What do Sept 11 and ObamaCare have in common?  Both were “game changers.”  In neither case should we blame the politicians responsible for the events leading up to those “game changers” overmuch.  In the aftermath of Sept 11, many pundits blamed Pres. Clinton for failing to act decisively on the issue of Islamic Terrorism.  Andrew Sullivan wrote the most comprehensive such critique of the Big Creep, “An AWOL President.”  My attitude toward these things has never been one to blame Clinton or as some on the Left would do, blame George W. Bush.  My attitude has been this: in retrospect, Clinton and his predecessors should have done more and they look foolish in retrospect, and had they known what would happen they would have done more.  They didn’t know and they shouldn’t be overly blamed (nor overly praised) for missing something that very, very few saw.  The real failure is the failure to react to the event intelligently after it happened.  In this, Sept 11 was not like the run up to World War II, which any prudent statesman could see coming and should have acted to prevent.  I do blame Neville Chamberlain, but I do not blame Bill Clinton.

ObamaCare is similar.  Conservatives might have embraced the individual mandate in one form or another before the passage of ObamaCare.  That mandate was always connected to a much different, more market-based solution to health care reform.  So I can’t blame them for embracing it as a solution to the “free rider problem” of people not buying health insurance and then abusing the system after sickness arrives.  Mitt Romney was the “conservative” candidate in 2008, but ObamaCare changes things and he is the “somewhat conservative” or “moderate” candidate in 2012 because of this game changer.  Rick Santorum backed Romney in 2008 and called him “conservative” in doing so; but ObamaCare “changes everything” in this respect and once Romney decided to defend much of the basic structure of ObamaCare, it was difficult to call him the “conservative” candidate.

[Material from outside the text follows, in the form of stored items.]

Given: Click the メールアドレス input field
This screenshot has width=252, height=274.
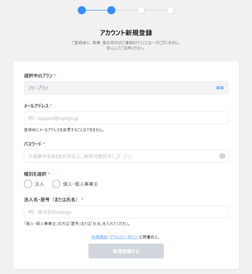Looking at the screenshot, I should [x=126, y=118].
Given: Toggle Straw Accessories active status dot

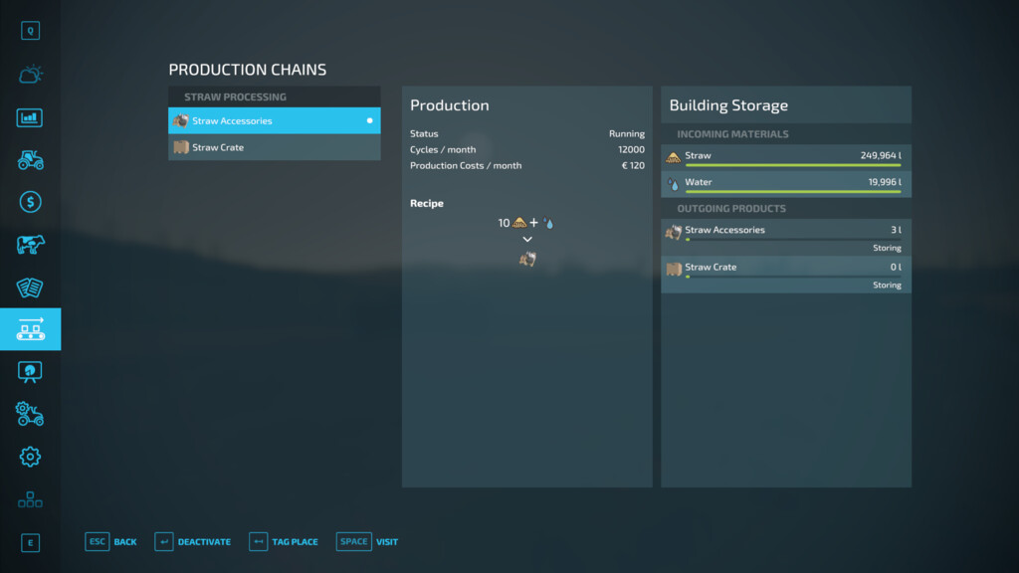Looking at the screenshot, I should tap(370, 121).
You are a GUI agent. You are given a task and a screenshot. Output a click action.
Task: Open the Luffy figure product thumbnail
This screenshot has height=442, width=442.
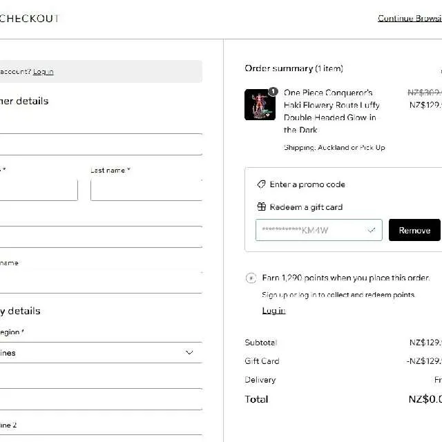[x=260, y=104]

I must confess to thinking Romney the Richard Nixon of this election.  He may be able to win, but what he will do as President may be to validate Obama’s Presidency in much the same way that Nixon ran against the Great Society and then validated it and expanding it.  That would not be something for conservatives to fight for.  Romney may and would have been perfectly acceptable in 2008; his “acceptability” is much less today because he is the pre-ObamaCare candidate.